Steve Jobs and the High Cost of Being a Visionary
I”m not an Apple fanboy, but there is absolutely no denying that in my lifetime Apple has become one of the most revolutionary companies I can think of. Sure Microsoft revoluionized how we use PC’s, but Apple revolutionized how we think about computers. Jobs himself went from being fired from the company he co-founded to coming back to make that company the icon of cool.
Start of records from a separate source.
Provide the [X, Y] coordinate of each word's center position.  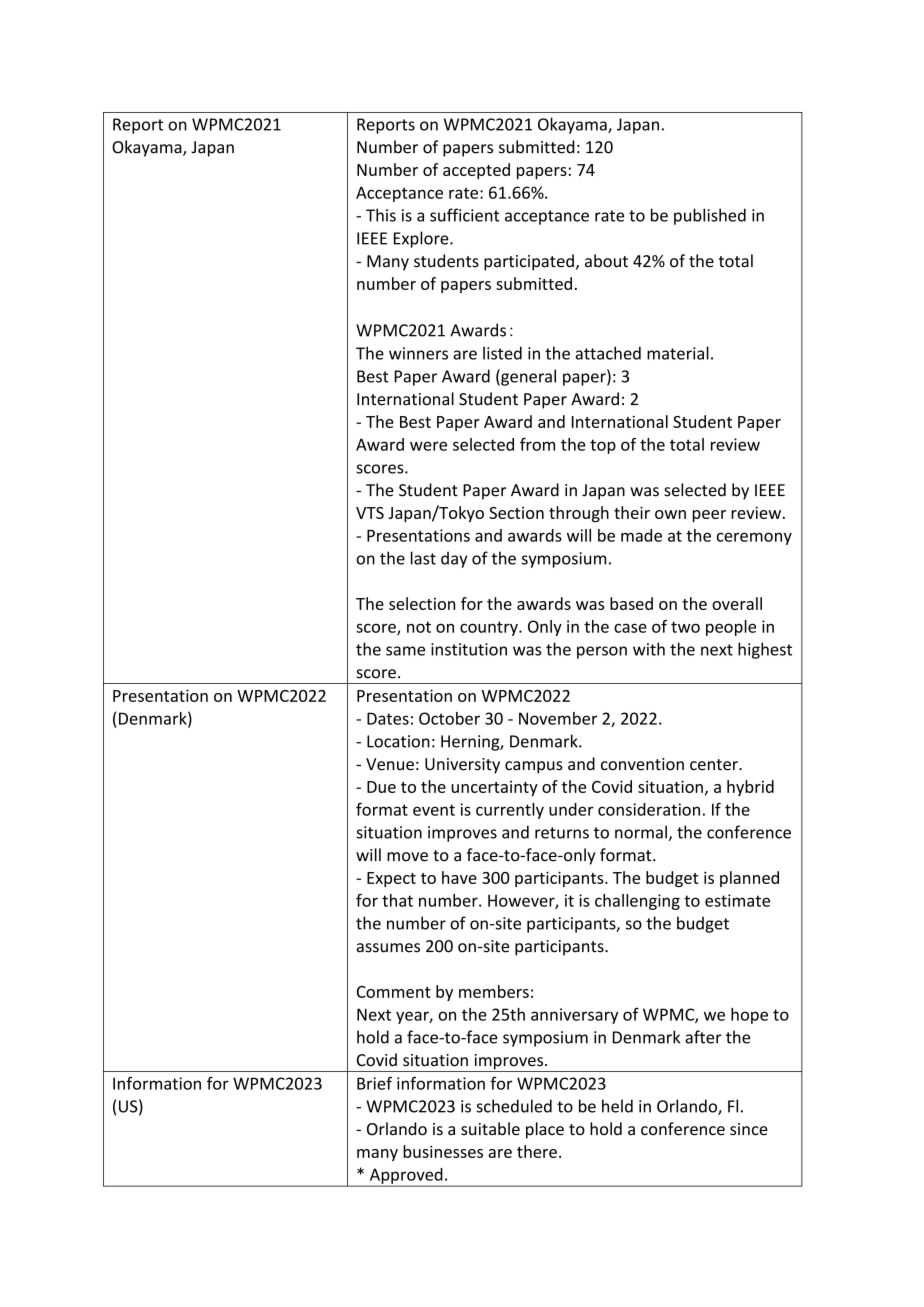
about [606, 261]
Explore [422, 239]
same [405, 651]
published [710, 216]
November [558, 718]
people [731, 628]
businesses [443, 1151]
Apple is now setting the pace for not just computers but for the whole consumer technology sector.
And in the same way that it’s hard to still not equate Microsoft with Bill Gates, even though he’s not leading the company anymore as CEO, it’s impossible for me as well as most others to imagine Apple without Jobs. Will it survive? Probably.
But rather than muse about all the revolutionary and visionary stuff Jobs created and did, I wanted to think about what his death means in the grand scheme of things. Jobs died at 56 from pancreatic cancer, a terrible and insidious disease. That is a very young age to die. There was much said about his coming back to work after his initial diagnosis. While it wasn’t said out loud much, I think there was a lot of wonder and raised eyebrows about where his priorities were. When one is diagnosed with a terminal disease, and pancreatic cancer in particular has a short prognosis, should one take time off to enjoy the “more important things in life” like family and life’s other pursuits? Or is it more noble to live as if – as if you didn’t have cancer, as if tomorrow always comes, as if there will always be more time? Is to not let the disease define you overcoming it, or is it denial?
I can’t claim to know much of anything about Steve Jobs beyond what I see in his appearances. However I know other visionaries and for them the pursuit of the vision is often all-encompassing. Everything is seen in light of it – family, happiness, life. Visionaries love what they do, and they do it wonderfully. And what they do impacts us daily in ways we recognize and in ways we don’t. However vision has a cost, and it’s hard to say if we will ever be able to separate Steve Jobs from Apple. That’s sad I think, in that he had to have been so much more than the imagination behind a company. I think now there will be – I hope – more time to look at not just the stuff he dreamed up like the Mac and the iPod, but to look at who he was and what we can learn from him; how he died and how he lived.